The intense damage wreaked on the Native American populations not only inhibited their ability to repel European encroachment but also prevented the invaders from exploiting the Indians for labor as planned; to make up for the lost labor source, colonists turned to West Africa from where they began importing slaves as early as 1518.

Because the colonists wanted to continue farming the European way in the New World, they imported domesticated farm animals such as cattle, honeybees, horses, mules, pigs, and sheep as well as domesticated plants like barley, grapevines, grasses, oats, rye, and wheat. Along with these purposeful imports, colonizers also unintentionally brought weeds that clashed with the edible indigenous plants of the Americas. While weeds did exist in the New World prior to the invasion, they were not as fast-growing or hardy as those imported from Europe.

For colonists, there was more land than there was labor to develop and harvest it, so they took to building fences around their rather small, claimed crop fields. They would then allow their livestock (i.e., pigs and cattle) free reign of the surrounding unclaimed wilderness where the animals scrounged for wild plants, damaging the natural environment that sustained native populations.

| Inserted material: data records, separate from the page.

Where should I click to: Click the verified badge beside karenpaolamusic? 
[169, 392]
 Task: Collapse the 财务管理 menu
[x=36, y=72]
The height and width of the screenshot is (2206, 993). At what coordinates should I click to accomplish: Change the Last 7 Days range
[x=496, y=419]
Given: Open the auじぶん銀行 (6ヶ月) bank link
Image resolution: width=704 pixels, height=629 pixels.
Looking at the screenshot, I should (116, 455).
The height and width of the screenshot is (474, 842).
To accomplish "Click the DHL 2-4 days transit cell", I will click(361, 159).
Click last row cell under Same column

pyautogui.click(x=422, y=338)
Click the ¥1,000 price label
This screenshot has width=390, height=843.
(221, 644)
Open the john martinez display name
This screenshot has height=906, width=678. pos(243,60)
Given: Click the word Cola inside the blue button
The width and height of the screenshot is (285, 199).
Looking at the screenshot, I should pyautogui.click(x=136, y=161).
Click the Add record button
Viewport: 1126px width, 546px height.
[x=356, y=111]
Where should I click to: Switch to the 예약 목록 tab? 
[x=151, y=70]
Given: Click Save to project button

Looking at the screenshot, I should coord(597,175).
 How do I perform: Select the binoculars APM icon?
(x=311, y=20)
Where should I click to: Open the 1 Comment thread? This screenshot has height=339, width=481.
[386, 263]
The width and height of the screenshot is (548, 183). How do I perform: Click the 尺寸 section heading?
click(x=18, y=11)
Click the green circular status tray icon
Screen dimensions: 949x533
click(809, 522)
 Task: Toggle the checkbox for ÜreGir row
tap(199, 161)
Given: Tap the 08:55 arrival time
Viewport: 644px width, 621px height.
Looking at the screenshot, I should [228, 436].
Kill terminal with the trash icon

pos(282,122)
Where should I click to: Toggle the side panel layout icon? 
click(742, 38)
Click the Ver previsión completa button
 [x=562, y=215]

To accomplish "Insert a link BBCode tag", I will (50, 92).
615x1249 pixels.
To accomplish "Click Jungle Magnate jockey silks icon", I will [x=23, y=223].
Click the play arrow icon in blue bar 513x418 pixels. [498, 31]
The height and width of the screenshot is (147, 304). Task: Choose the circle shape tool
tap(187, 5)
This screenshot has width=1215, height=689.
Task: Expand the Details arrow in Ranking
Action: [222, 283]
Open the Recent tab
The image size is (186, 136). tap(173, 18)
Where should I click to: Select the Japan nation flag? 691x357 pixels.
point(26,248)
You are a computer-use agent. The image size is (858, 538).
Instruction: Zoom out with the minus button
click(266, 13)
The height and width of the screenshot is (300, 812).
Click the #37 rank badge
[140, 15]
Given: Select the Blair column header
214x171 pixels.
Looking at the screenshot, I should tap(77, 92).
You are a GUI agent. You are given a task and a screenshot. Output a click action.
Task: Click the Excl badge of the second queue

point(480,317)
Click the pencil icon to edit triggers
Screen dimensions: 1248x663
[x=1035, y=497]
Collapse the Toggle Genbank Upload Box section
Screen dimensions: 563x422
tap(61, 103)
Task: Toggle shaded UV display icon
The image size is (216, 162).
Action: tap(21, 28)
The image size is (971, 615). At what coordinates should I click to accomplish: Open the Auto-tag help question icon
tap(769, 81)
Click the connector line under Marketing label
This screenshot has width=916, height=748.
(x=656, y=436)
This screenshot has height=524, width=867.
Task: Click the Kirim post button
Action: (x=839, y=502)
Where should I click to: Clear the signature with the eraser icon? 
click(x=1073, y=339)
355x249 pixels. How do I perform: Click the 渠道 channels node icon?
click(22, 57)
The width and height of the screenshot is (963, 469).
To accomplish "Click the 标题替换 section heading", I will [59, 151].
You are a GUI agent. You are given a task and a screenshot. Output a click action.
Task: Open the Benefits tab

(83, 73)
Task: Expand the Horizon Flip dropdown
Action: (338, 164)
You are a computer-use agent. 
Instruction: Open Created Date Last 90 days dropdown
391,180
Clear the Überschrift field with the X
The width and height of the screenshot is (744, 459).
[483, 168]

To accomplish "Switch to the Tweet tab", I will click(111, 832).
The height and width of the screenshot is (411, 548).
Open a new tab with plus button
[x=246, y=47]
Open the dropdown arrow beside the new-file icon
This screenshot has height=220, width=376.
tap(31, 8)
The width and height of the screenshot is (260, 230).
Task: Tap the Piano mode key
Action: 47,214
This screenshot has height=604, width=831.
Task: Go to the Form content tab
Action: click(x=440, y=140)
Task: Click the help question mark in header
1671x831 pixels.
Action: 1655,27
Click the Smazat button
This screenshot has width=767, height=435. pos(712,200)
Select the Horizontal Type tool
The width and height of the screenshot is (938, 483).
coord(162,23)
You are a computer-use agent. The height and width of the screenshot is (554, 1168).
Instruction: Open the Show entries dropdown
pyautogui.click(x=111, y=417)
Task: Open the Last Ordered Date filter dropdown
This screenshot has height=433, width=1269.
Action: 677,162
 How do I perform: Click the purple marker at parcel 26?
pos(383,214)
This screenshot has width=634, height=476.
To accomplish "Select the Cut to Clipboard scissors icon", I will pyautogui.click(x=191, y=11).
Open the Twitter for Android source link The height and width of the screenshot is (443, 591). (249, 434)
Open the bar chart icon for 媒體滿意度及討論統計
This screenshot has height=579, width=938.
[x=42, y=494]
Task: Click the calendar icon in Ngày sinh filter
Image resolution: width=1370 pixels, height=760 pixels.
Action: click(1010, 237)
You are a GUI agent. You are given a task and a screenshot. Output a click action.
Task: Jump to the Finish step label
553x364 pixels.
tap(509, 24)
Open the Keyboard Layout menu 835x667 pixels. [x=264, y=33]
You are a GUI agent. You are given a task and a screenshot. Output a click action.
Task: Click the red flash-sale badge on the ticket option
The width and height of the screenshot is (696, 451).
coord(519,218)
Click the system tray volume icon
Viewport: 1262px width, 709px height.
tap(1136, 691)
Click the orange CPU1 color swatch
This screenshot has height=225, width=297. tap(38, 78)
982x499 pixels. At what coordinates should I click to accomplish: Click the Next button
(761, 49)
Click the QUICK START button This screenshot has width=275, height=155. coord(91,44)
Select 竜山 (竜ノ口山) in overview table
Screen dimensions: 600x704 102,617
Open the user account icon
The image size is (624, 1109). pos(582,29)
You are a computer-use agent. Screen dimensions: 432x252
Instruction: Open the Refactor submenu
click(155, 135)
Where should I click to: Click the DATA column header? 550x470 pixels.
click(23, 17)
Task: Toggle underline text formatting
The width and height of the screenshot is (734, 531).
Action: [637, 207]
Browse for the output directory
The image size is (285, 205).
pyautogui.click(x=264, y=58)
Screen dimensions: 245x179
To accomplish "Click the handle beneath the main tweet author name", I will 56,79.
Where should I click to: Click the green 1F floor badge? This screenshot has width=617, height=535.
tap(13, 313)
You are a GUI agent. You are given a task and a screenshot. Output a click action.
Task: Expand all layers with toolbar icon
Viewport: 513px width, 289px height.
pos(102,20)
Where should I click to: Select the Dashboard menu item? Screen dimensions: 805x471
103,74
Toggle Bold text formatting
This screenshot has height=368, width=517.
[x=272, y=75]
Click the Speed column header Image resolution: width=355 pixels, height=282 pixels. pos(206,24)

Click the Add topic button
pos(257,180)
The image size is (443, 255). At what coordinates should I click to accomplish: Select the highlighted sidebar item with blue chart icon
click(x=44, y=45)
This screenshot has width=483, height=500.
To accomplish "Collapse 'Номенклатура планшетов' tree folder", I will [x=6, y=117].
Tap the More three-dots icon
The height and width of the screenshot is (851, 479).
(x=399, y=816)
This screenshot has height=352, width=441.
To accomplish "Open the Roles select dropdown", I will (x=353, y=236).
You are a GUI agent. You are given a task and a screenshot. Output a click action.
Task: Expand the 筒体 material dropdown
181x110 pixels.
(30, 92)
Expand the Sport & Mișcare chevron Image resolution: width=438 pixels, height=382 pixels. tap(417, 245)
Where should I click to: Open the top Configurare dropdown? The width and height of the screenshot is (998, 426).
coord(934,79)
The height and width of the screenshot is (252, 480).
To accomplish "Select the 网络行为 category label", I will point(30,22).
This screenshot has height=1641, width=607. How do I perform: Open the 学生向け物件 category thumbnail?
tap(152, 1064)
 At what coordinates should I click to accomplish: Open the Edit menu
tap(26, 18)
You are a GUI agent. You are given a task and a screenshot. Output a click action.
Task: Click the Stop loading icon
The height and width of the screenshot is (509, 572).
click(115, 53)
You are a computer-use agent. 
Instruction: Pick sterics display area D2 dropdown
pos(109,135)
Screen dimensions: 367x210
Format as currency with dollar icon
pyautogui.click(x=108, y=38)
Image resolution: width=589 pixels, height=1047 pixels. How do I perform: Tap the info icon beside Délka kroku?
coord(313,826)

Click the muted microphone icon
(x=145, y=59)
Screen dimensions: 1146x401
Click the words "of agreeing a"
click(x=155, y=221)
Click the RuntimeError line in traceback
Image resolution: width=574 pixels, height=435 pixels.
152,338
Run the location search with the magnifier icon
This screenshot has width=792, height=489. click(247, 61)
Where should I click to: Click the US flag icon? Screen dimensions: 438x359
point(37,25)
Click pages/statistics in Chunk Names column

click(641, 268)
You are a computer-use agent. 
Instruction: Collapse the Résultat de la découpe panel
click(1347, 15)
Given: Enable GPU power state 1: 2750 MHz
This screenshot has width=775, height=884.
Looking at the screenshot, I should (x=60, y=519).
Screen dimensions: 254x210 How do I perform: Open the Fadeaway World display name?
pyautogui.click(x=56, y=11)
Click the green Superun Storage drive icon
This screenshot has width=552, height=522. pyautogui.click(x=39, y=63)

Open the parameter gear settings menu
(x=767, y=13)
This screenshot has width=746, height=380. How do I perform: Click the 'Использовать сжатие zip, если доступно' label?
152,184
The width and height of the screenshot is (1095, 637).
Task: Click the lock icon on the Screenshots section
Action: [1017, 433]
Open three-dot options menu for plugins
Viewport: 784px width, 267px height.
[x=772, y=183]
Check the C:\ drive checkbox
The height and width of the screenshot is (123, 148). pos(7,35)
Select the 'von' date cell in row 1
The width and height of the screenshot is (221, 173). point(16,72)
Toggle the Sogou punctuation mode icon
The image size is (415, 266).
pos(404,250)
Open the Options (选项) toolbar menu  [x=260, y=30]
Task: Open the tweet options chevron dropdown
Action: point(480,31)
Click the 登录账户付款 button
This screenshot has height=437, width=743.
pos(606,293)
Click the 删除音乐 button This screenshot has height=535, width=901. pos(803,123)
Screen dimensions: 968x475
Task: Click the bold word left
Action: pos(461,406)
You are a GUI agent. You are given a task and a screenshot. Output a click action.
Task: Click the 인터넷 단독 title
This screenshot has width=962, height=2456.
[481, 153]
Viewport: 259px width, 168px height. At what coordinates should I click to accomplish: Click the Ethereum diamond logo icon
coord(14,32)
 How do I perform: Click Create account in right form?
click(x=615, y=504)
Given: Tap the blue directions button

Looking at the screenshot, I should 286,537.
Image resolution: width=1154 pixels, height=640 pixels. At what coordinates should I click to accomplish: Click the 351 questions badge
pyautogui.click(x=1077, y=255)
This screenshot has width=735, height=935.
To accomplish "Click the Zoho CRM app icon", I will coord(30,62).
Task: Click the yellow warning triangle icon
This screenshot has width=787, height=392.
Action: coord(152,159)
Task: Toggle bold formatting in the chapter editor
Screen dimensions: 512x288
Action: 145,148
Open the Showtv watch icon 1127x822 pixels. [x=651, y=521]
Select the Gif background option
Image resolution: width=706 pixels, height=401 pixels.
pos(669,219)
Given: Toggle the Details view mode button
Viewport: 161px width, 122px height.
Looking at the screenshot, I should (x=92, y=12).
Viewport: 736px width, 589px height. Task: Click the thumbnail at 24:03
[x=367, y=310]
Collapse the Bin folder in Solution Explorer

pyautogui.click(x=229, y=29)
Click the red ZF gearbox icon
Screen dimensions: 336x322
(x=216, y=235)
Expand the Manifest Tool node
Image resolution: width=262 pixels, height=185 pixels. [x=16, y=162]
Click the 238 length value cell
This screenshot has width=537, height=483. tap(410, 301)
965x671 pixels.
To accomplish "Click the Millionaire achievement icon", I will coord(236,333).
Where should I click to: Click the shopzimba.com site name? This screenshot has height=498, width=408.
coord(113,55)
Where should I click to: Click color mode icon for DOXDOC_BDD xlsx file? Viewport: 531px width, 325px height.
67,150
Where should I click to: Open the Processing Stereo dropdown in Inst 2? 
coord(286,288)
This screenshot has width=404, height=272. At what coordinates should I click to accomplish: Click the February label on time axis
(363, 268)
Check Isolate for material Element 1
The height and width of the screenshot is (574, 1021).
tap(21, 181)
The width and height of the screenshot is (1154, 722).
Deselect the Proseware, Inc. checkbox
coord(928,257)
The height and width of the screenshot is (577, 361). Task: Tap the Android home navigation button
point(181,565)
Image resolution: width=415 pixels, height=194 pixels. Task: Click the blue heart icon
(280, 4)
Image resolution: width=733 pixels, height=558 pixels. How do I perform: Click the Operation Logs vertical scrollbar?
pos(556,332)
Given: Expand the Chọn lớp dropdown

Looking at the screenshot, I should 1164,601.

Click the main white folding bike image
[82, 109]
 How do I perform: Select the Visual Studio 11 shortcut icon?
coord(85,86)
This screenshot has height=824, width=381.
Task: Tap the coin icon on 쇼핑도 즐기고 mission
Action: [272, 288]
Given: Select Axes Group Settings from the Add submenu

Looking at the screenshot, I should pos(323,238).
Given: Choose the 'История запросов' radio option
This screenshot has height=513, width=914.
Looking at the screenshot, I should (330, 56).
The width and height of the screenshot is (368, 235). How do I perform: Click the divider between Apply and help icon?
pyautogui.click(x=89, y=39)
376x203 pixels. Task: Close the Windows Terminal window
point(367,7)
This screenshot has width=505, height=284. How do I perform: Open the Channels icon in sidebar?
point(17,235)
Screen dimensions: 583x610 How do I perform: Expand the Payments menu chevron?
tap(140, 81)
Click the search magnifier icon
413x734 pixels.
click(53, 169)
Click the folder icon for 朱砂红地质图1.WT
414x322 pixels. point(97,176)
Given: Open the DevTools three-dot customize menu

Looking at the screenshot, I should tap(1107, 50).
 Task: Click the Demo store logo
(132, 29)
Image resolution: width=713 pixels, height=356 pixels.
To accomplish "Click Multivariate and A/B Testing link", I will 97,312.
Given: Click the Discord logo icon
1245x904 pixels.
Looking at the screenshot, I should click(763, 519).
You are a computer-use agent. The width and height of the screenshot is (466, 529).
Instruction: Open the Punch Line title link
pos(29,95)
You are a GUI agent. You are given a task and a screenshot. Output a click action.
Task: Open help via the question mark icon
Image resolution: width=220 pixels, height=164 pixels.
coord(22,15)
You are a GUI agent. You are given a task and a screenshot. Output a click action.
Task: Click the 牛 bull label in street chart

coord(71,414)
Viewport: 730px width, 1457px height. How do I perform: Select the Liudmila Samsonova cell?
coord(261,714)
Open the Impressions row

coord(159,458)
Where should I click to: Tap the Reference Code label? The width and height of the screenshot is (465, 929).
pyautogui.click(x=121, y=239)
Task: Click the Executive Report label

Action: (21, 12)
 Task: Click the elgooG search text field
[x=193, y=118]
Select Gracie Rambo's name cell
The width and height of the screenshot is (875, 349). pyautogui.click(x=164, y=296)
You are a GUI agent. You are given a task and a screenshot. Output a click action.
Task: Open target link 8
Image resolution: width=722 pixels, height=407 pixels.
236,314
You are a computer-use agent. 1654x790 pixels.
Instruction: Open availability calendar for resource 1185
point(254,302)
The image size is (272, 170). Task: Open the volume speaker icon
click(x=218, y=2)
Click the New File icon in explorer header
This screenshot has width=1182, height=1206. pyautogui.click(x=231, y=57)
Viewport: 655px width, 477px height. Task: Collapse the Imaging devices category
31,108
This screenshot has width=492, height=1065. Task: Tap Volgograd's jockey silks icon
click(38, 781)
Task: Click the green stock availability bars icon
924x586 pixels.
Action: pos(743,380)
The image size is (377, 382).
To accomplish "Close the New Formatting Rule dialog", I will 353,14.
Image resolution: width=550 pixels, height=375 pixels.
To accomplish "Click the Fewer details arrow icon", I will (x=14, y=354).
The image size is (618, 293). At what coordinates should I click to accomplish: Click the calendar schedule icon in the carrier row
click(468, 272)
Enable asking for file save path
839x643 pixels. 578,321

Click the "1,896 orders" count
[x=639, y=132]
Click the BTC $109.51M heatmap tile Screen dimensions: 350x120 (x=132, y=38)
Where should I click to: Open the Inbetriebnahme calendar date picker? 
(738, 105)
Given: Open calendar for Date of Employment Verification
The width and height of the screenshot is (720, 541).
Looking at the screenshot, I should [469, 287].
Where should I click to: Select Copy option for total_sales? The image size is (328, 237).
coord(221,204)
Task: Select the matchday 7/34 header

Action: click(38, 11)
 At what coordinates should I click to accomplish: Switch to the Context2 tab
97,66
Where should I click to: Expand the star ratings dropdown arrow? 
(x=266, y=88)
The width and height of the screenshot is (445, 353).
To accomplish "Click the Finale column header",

The unsupervised livestock also directly trespassed Indian crop fields where they ate the natives’ crops. Indians would slaughter and eat these trespassers, which the colonists protested before demanding compensation for their killed livestock. Upon the natives’ refusal, colonizers often overreacted by invading and setting fire to Native American villages. While the natives had carefully altered their natural environment through hunting, fishing, forest burning, field-clearing, and using plants for nutritional or medicinal purposes, the Europeans dramatically reshaped American nature: they destroyed forests to obtain lumber and establish farms. The subsequent farming activities such as plowing and grazing by livestock caused the natural, enriched soil to dry up and corrode.